Hiya. I started reading the PDF/eBook, and I have to say; I'm slightly disappointed.
Even on the first few pages, I found grammar and spelling mistakes that really told me that Packt didn't even try to correct the book. Books take a long time to write, and a lot of care, and I know this.
Before you start telling me I'm some useless kid who doesn't know what they're talking about, I'll quickly state my position; I'm #sfml's grammar Nazi, and I'm taking part in the IB diploma program, mainly focusing on English, which happens to be my first language.
Writing a book with multiple people is almost as difficult as trying to write software with a C++ developer, a C developer, and a Java developer combined, in Perl.

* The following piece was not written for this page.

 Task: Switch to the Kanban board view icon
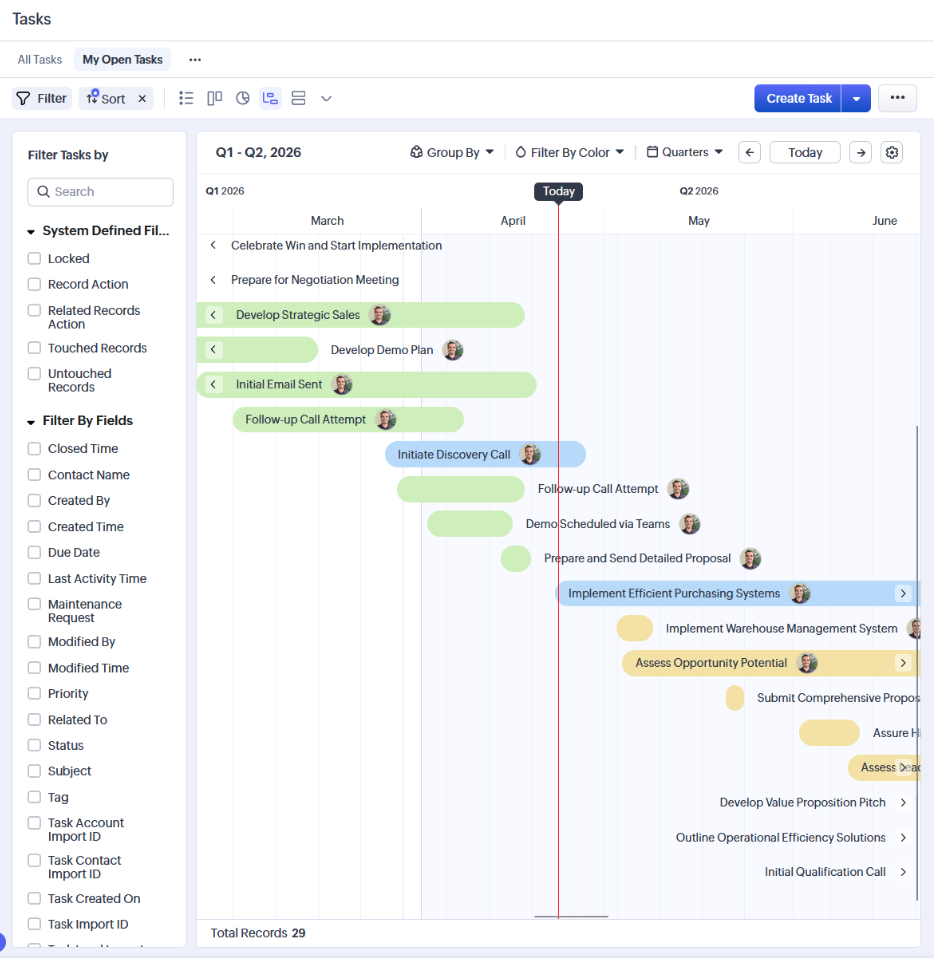[214, 98]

It's possible, but chances are, you'll get mixed up and disagree on a lot of things. And that's exactly how it felt reading this book. I could tell exactly who wrote what, even with my little experience on this forum, because you all write in different ways, and have different approaches to solving problems, which is obviously a Human trait.

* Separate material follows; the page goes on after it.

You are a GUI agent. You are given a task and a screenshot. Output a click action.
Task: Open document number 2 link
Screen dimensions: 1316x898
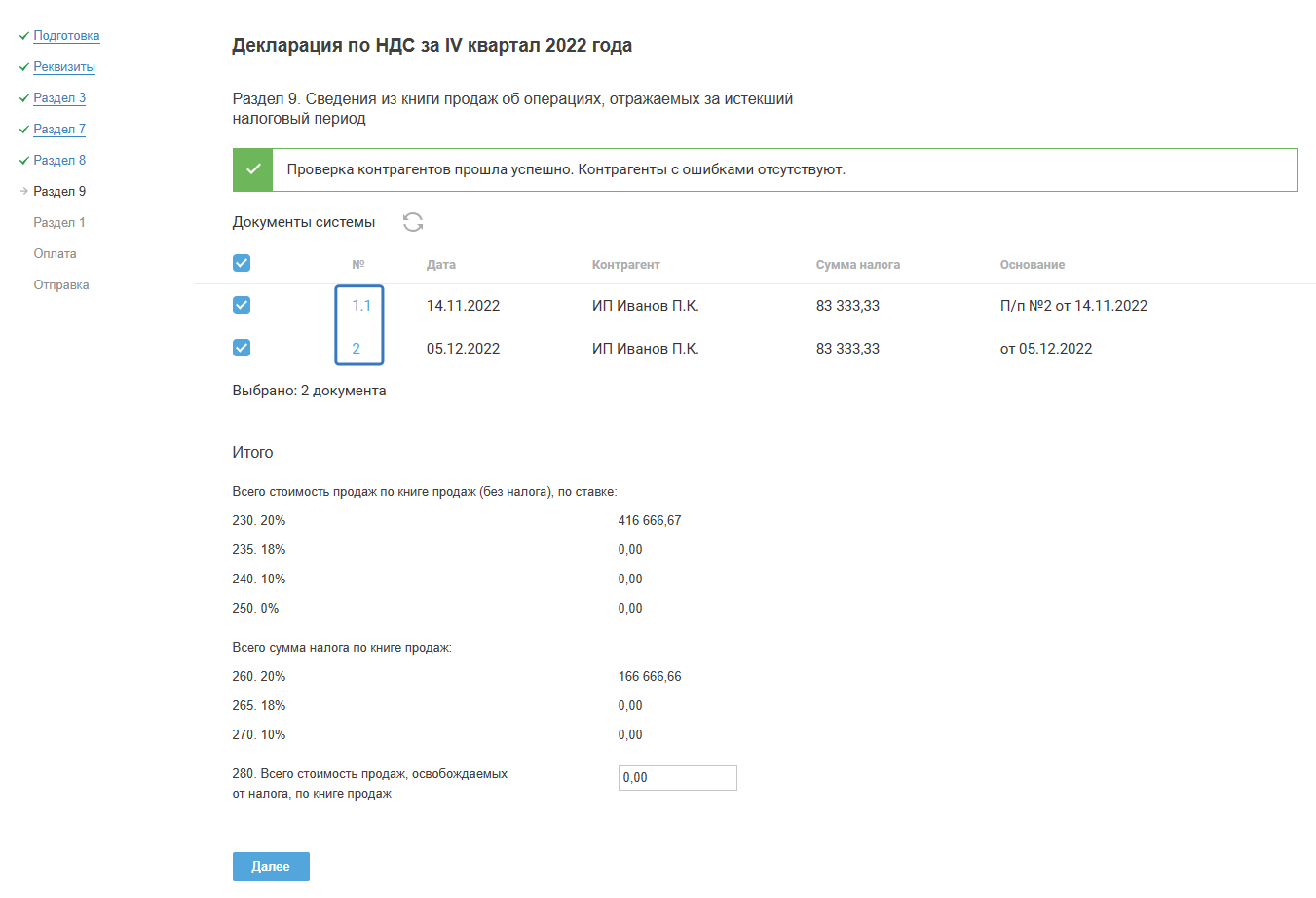pos(357,349)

Where things went wrong, is that, as far as I know - and this isn't an insult or anything - all of the authors are ESL (English Second Language), and each are coming from different languages, which often leads to expressions being "borrowed" from said "Mother Tongue" to English. Another thing that Packt should have proofread.
It hurts me to blame the authors, but I can't blame the publisher for not re-writing the whole book. Upon reading the first paragraph (and it took me a lot of scrolling to get there, author descriptions and all that go at the end of the book), I wanted to stop reading. The book seemed like a wall, it was slang, but it was menacing, I didn't feel invited to continue reading. The introduction felt more like a conclusion, it didn't feel thought-out.
As a side-note, It would have been nice if they had indented the paragraphs, for the sake of readability. And syntax highlighting would have been great, too.
Another thing that irks me is the obvious amount of effort that was put into it. Books are hard work, and writing a 300-page book in 6 months is obviously going to lead to mistakes and whatnot. You used "we" in a way that really only included yourself. You're constantly missing verbs in sentences because you write the way you were to speak. The titles weren't centered either, and their names were slightly ridiculous. You all had different coding styles, different indenting in code, and even that irked me.
You all seemed so focused on finishing the book according to the deadline that you didn't pay attention to producing a quality book, and working like that is good for a forum post, a text message, an e-mail to your coworker, but not a book.
I guess what I mean is, it's not easy to write a book, and don't write books like forum posts.